***** Information given *****

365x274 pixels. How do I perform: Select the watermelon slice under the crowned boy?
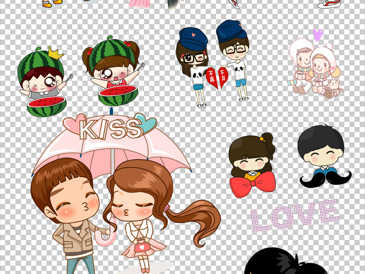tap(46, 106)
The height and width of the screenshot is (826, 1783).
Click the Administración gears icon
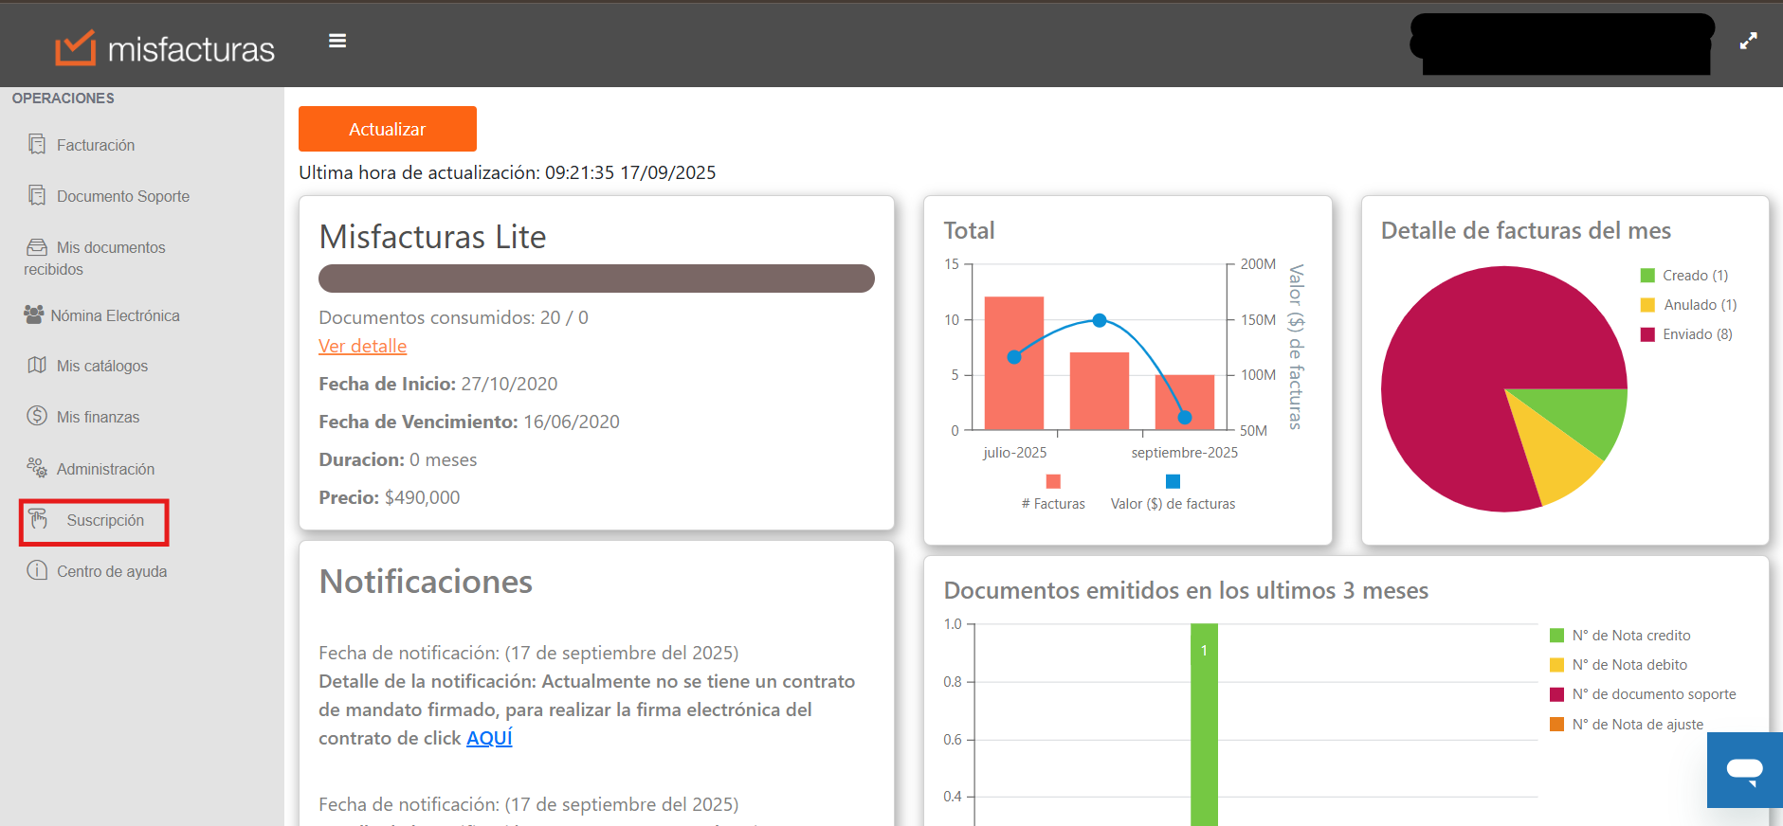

*****
***** Information given *****

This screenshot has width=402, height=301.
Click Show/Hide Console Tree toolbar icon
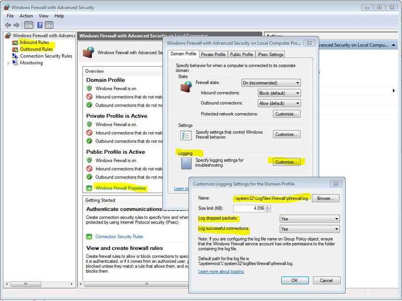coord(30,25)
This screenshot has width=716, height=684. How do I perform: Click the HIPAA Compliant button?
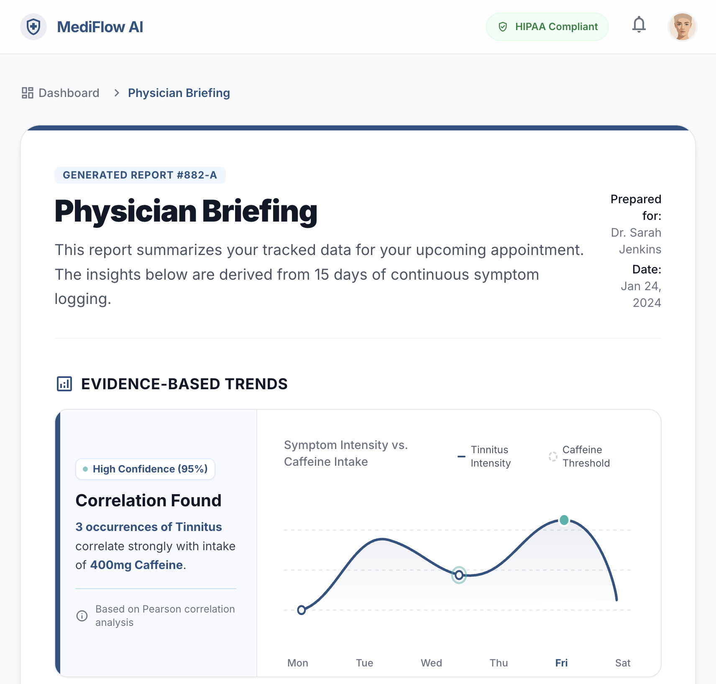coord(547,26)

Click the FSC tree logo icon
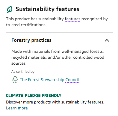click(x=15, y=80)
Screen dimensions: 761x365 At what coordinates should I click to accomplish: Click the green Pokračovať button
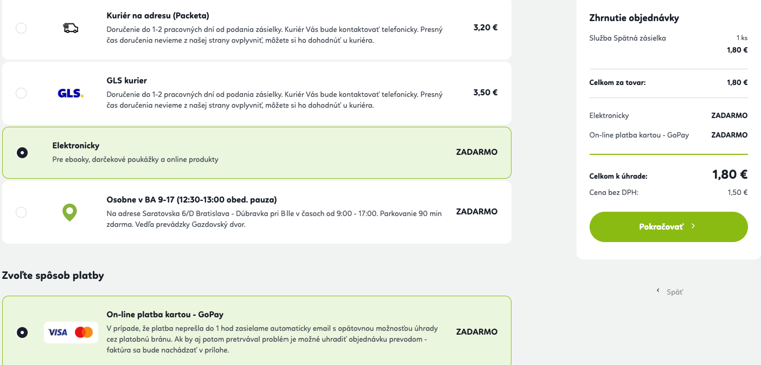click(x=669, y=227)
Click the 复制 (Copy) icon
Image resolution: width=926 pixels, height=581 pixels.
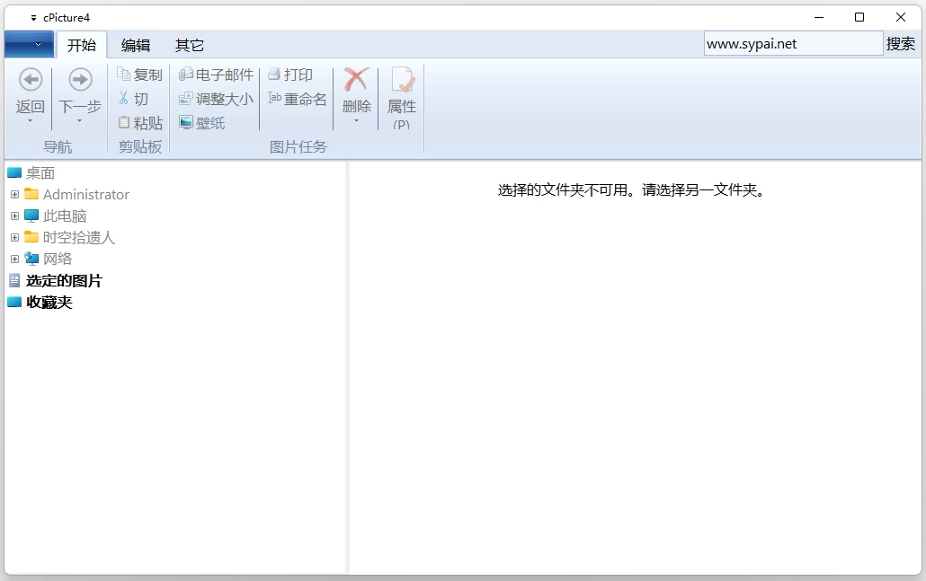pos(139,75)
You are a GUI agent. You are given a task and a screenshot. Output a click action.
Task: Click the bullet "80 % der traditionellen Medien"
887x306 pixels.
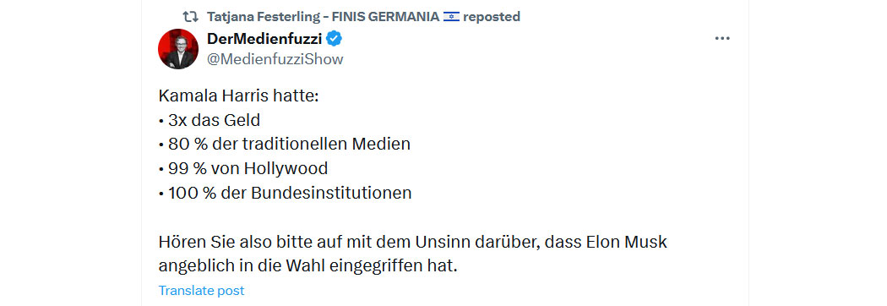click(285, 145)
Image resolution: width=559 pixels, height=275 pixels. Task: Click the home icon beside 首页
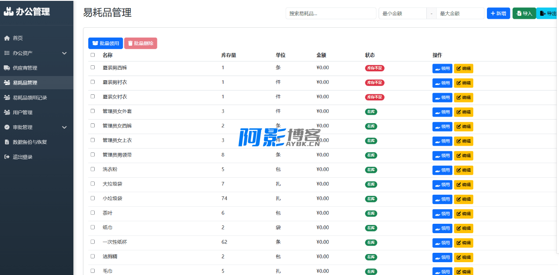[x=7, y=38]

*****
***** Information given *****

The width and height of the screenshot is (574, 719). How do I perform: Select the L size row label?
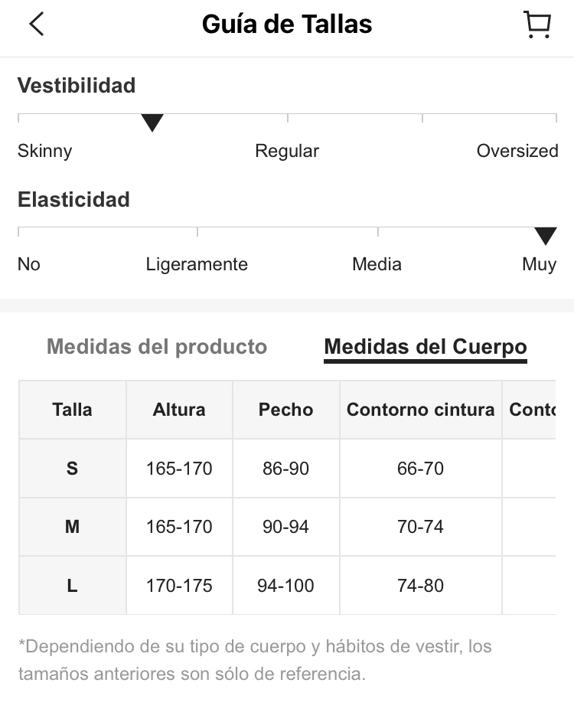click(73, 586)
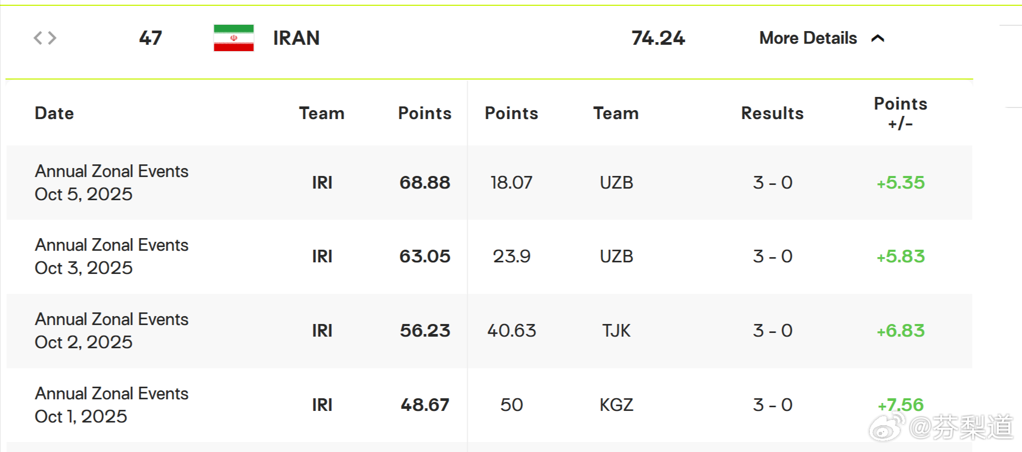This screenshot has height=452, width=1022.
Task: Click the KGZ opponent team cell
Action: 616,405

*****

In the listing above, find the line with "365x274 pixels. How" and output every line through the one with "Click the Administración gears icon", exactly, without the pictures.

## Task response
365x274 pixels. How do I perform: Select the watermelon slice under the crowned boy?
tap(46, 106)
The height and width of the screenshot is (826, 1783).
Click the Administración gears icon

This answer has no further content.